Although proud to be the first woman in her job since the department was
created in 1742, she says it’s not all about her. She hopes that her breaking the glass ceiling will help other women see her as a role model to up their game and strive for higher goals.

Still she likes to quote Leigh Standley, owner of Curly Girl Design, who said, “I am fairly certain that given a cape and a nice tiara, I could save the world.”

In the half year she has led the department, Kincaid already has made changes. She ended the midnight release of prisoners, changing the time to 8 a.m. so that those who had no place to go weren’t wandering the streets and those who needed support could go to agencies that were open during the day. Also, she noted, public transportation is not readily available in the middle of the night.

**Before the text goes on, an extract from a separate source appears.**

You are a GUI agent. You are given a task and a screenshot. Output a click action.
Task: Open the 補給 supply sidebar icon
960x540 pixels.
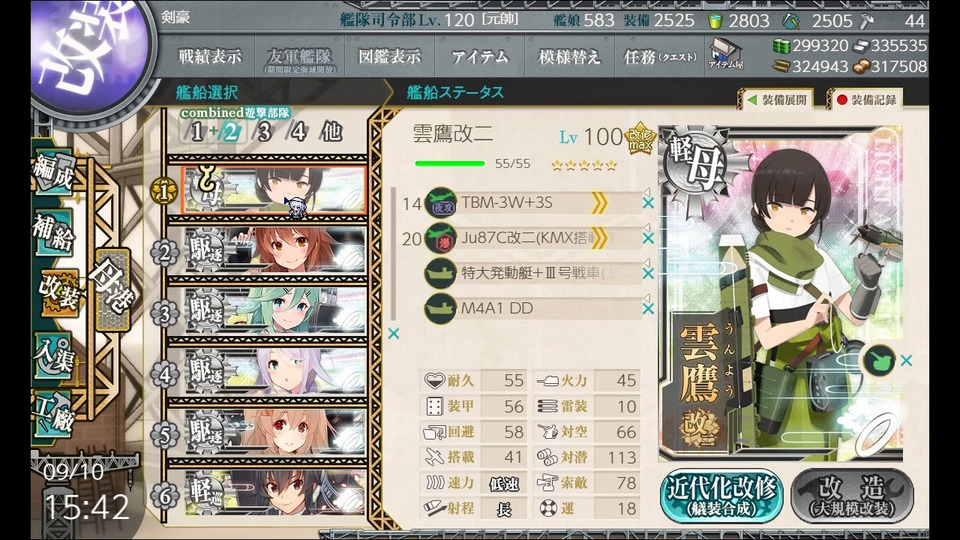pos(54,234)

“I never understood why we released people in the middle of the night,” she said.

She is striving to make her department more visible to Fairfax County’s 1.1
million people. It’s common to see police and firefighters at work, but people don’t really know what employees in her department do, Kincaid said. Therefore, she has made visibility a high priority, speaking and volunteering, along with other members of her staff, at various organizations throughout the county.

Kincaid is concentrating on helping the roughly 30 percent of those incarcerated who have mental health issues. She believes it is vital to match them up with case managers and let them know where they can seek help following their release.

“It’s unfortunate that we’ve become the place” to house those with mental health issues, she said.

Kincaid traces her strong desire to help others to her Jewish roots as well as her experiences as a child being bused for racial equality. The students she met at her new school experienced domestic violence and other problems that opened her eyes.
Since then, Kincaid has had “the need to always help the underdog. The need to always treat people with respect and dignity.”

Kincaid said she was raised in a secular home with strong values. Her parents are Jewish, and she knows of Holocaust survivors in her family. Kincaid is married to husband Greg, who has been with the state police for 30 years. She has two adult step-children.